Geoblog.pl    marianka    Podróże    Śladami Cesarza - w Etiopii    Gorzkie Omo
Zwiń mapę
2013
31
gru

Gorzkie Omo

 
Etiopia
Etiopia, Turmi
POPRZEDNIPOWRÓT DO LISTYNASTĘPNY
Przejechano 521 km
 
- Uauauau! - gdzieś obok zabrzmiał głos Gego, naszego przewodnika.
Zapatrzeni w gwiazdy (kiedy ostatni raz widziałam tak rozgwieżdżone niebo??!), znudzeni leżąc na ziemi w wieczornym cieple, zupełnie nie zauważyliśmy, że tuż obok nas, w ciemności, absolutnie bezszelestnie przemknęła trójka Dzikich, uzbrojonych po zęby we włócznie, noże i… karabiny.
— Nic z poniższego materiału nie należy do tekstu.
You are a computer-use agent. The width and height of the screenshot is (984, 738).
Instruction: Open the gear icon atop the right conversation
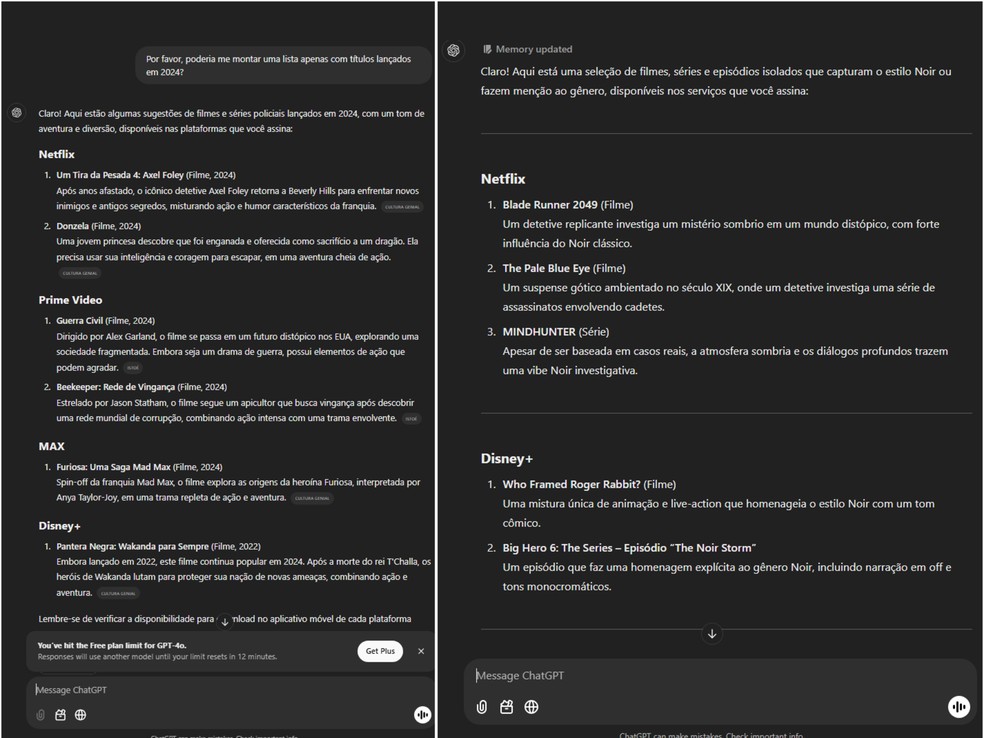pyautogui.click(x=453, y=50)
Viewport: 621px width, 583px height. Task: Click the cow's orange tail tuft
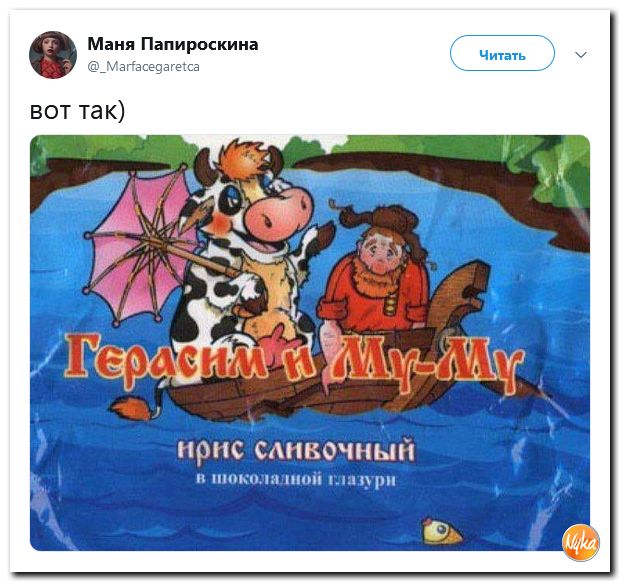coord(131,410)
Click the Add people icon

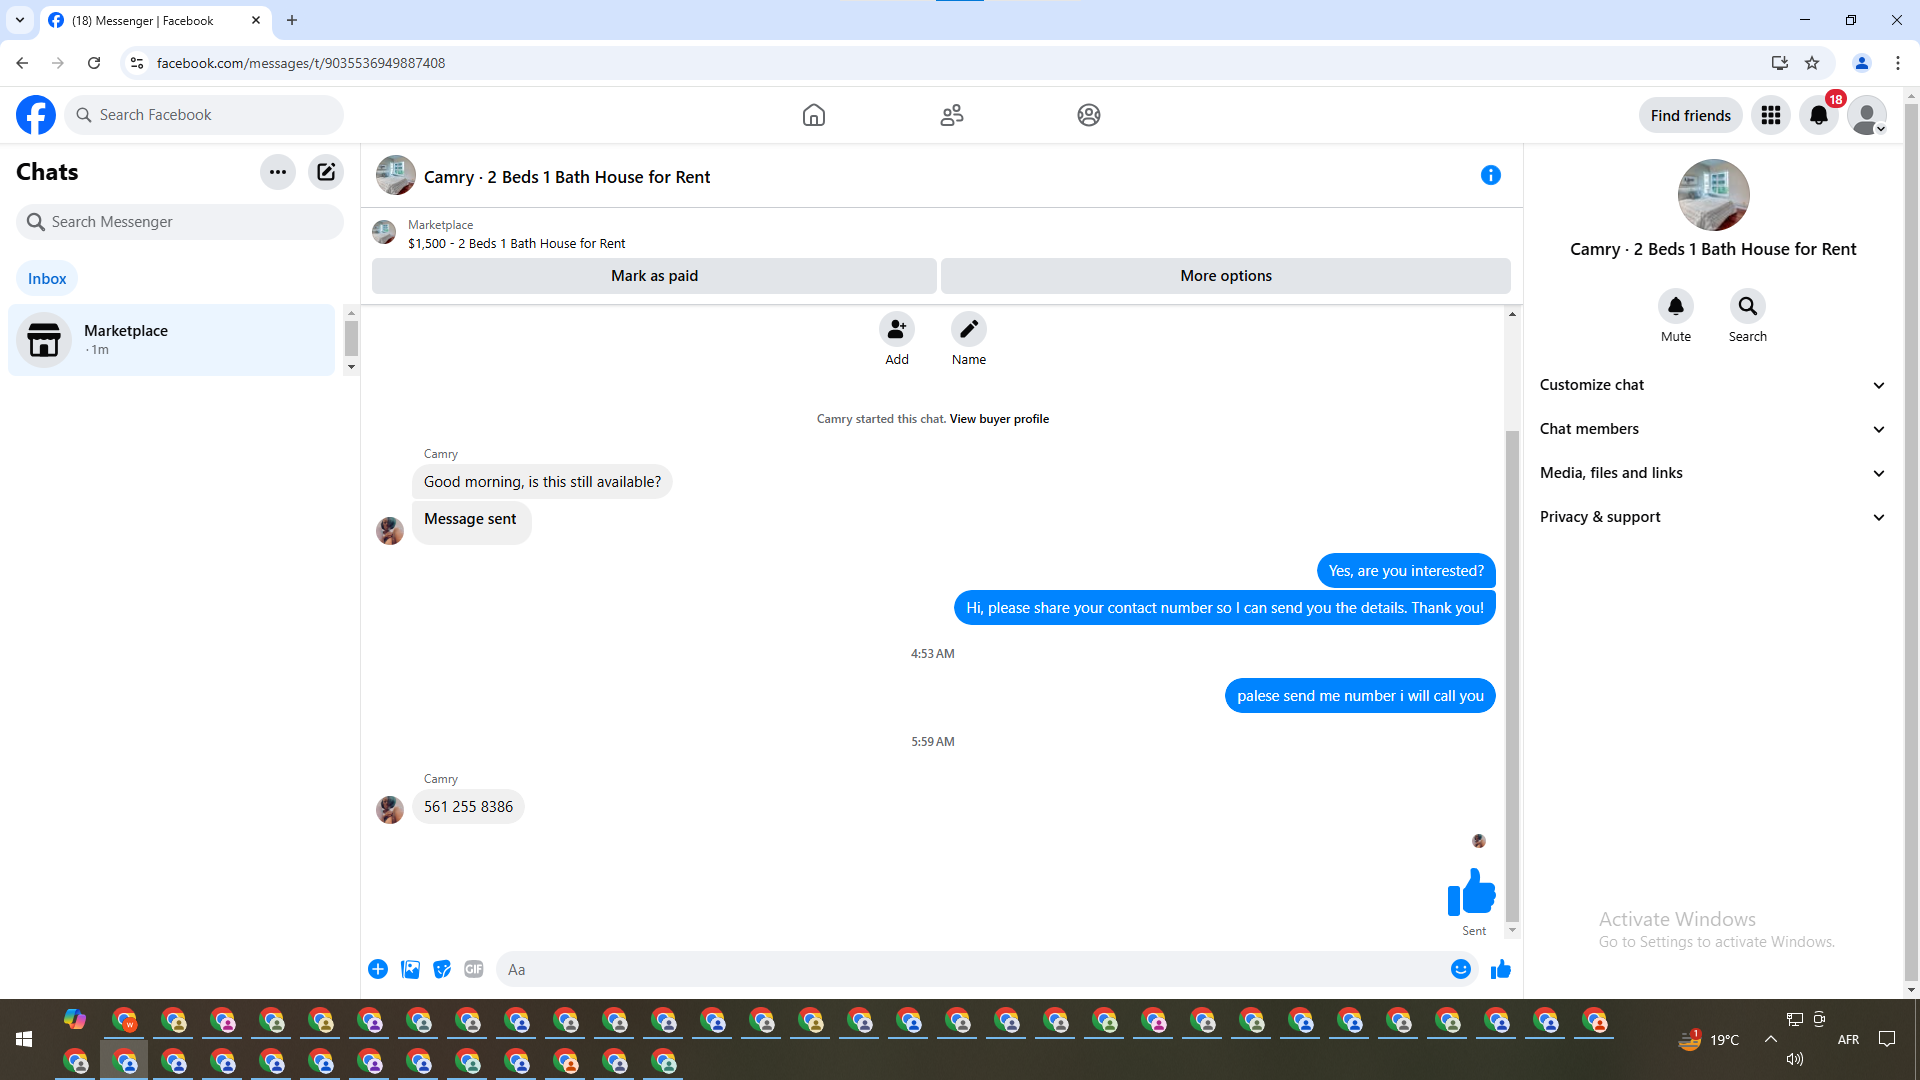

Nie wiem czy Gego ostrzegał nas czy ich, czy też może w jego okrzyku była zawarta swoista informacja, dość, że zrobiło nam się nieswojo. W końcu zapadła już ciemna, afrykańska noc, siedzieliśmy na kawałku koca w totalnej głuszy, gdzieś w pobliżu południowej granicy kraju, bez swoich rzeczy, cieplejszych ubrań ani pojęcia jak uda nam się wrócić stąd do najbliższej osady. Zepsuty samochód stał smutno na bitej drodze, a pobliskie krzaki szeleściły i nie było wiadomo czy to jakieś ptaszysko, drapieżny zwierz czy też może jeden z Dzikich, którzy obserwowali nas już tu od kilku godzin...


Bardzo chciałabym, żeby po tym początku opowieści o Dolinie Omo mogła nastąpić kolejna część historii, dalej utrzymana w klimacie rodem z 'W pustyni i w puszczy' czy historii pierwszych afrykańskich wypraw podróżniczych: niezbadana głusza, tubylcy o niewiadomych zamiarach, adrenalina i wielkie odkrycia. Pełen romantyzm i prawdziwa przygoda!
Niestety - proza życia i konsumpcjonizmu dotarła także i tutaj, do najbardziej niedostępnej i mitycznej części Etiopii, Doliny Omo. Nasza historia więc, poza tym jednym kawałkiem, zgoła nie przypominała książek przygodowych.

*

'Żyjące muzeum', 'rajski ogród' czy 'etniczna mozaika' to tylko niektóre z entuzjastycznych określeń tego miejsca. Miejsce, gdzie nie dotarła jeszcze cywilizacja, niedostępny kawałek Afryki, w porze deszczowej totalnie odcięty od świata, gdzie nawet w porze suchej dojeżdża tylko auto terenowe. Istny raj, gdzie nie płaci się pieniędzmi, a ludzie żyją w sposób niezmieniony od pokoleń. Gdzie co kilka kilometrów spotkać można kompletnie inne plemię, z innym językiem i coraz to bardziej egzotycznymi zwyczajami.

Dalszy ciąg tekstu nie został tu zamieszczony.